The 31-year-old cueist from Pune outclassed Singapore’s Peter Gilchrist on Monday to claim his 12th World Billiards title, decorating his trophy shelf that contains 16 international titles, besides Arjuna Award, Rajiv Gandhi Khel Ratna, and Padma Shri, which he won in 2004, 2006 and 2009 respectively.
“This is my 12th World Billiards title. I have won four IBSF World Snooker titles, too. Not in my wildest dreams would I have seen myself winning so many titles and creating records,” Pankaj said, when asked how he feels while looking back at his achievements so far.
“I had never thought it possible to win world titles in all formats of billiards and snooker. I’m very thrilled to be the only person in the world to do so,” he added.
The ace Indian cueist counts all his achievements as an honour and wants to keep India on top of world map through his heroics.
“I want to keep the flag flying high and continuously put India on the world map in cue sport,” he said.
Pankaj’s recent victory in Bangalore was larger than life for the Indian hero as it came following a roller-coaster ride amid a tough competition. Following a neck-to-neck clash in the final, Pankaj beat Gilchrist 6-3 [151 (98)-33, 150 (97)-95, 124-150, 101 (98)-150 (89), 150 (87)-50, 152-37, 86 (86)-150, 151 (110)-104, 150 (88)-15].
“It’s always awesome to win a major championship. I couldn’t have asked for a better ending to the year than winning a world title at home. That too, title No. sweet 16 in the year 2016,” Pankaj said, referring to his 12th title triumph.
“The point format in billiards is the short format of the game. Hence, it is very competitive and unpredictable. It is never easy to be the tournament favourite and be able to live up to the billing.”
Pankaj also talked about the nervous moments in final, where he started well but then his opponent (Gilchrist) bounced back, winning two frames back-to-back and giving the Indian a tough hand in the first six frames.
“Sport is full of ups and downs and even in a match there are highs and lows. I started the finals with a bang, winning the first two frames quickly, only to see my lead disappear in the next half an hour. At that point, I told myself to play freely and stop looking at the scoreboard. I realised that I play best when I am in my natural rhythm and flow.”
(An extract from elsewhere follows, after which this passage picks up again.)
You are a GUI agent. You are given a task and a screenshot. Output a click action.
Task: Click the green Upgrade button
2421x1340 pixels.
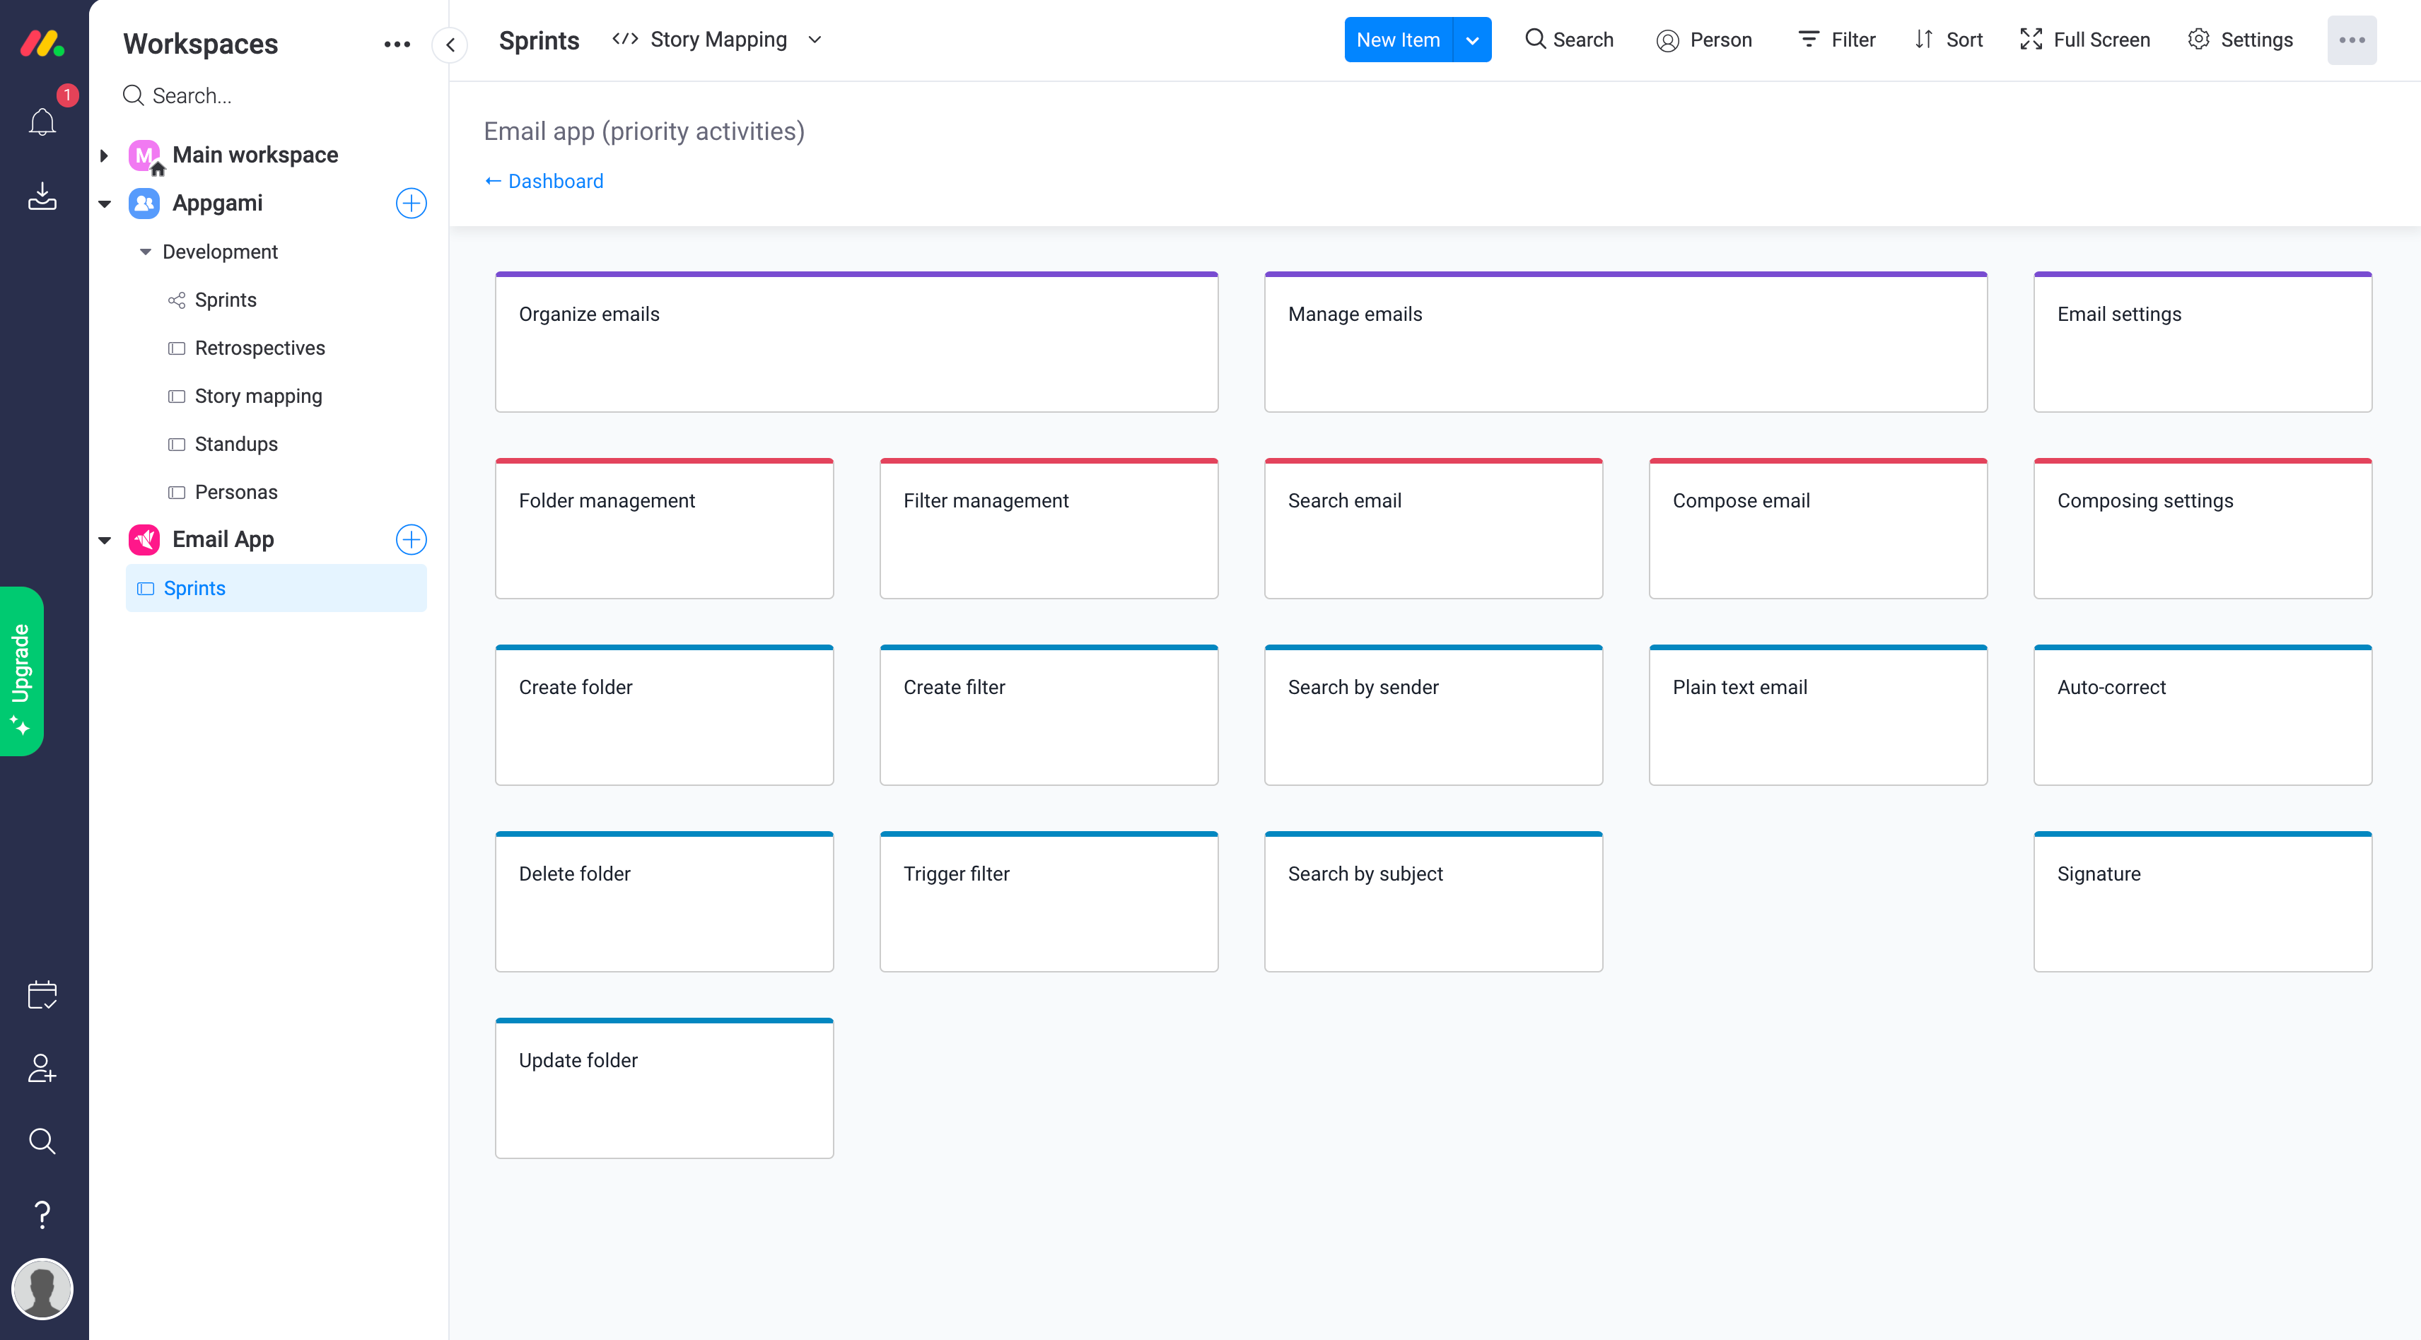pos(22,671)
Despite being the lead protagonist in India’s success story in cue sport internationally, Pankaj has never received as much appreciation from his nation as a cricketer or a footballer receives after scoring a century or a goal respectively.
“There’s a need to highlight the achievements/exploits of sportspersons in various disciplines impartially by media. The day the athlete becomes the pivot of the sports policy of the State and Country, is the day we will achieve true professionalism in Indian sport,” Pankaj responded on the worrisome state of the sport.
Pankaj says he has recently seen a growing number in youngsters coming up for the game, though the federation still needs to take up a few steps, if wants to popularise the sport in India.
“There are a lot of youngsters taking to the game now. We see more than a thousand participants at the National Championships every year. As far as the popularity of the sport is concerned, that is the responsibility of the Billiards and Snooker Federation of India.
Acknowledging his brother Shree Advani, a sports psychologist, Pankaj said: “Shree’s contribution has been huge to my success. He has made a great difference to my thinking, approach and management of pressure situations.”
Pankaj was wreathed in smiles, while concluding the chat with a message for his loving fans. “I would like to dedicate this title to all my fans, well-wishers and supporters of the game who continue to believe in me.”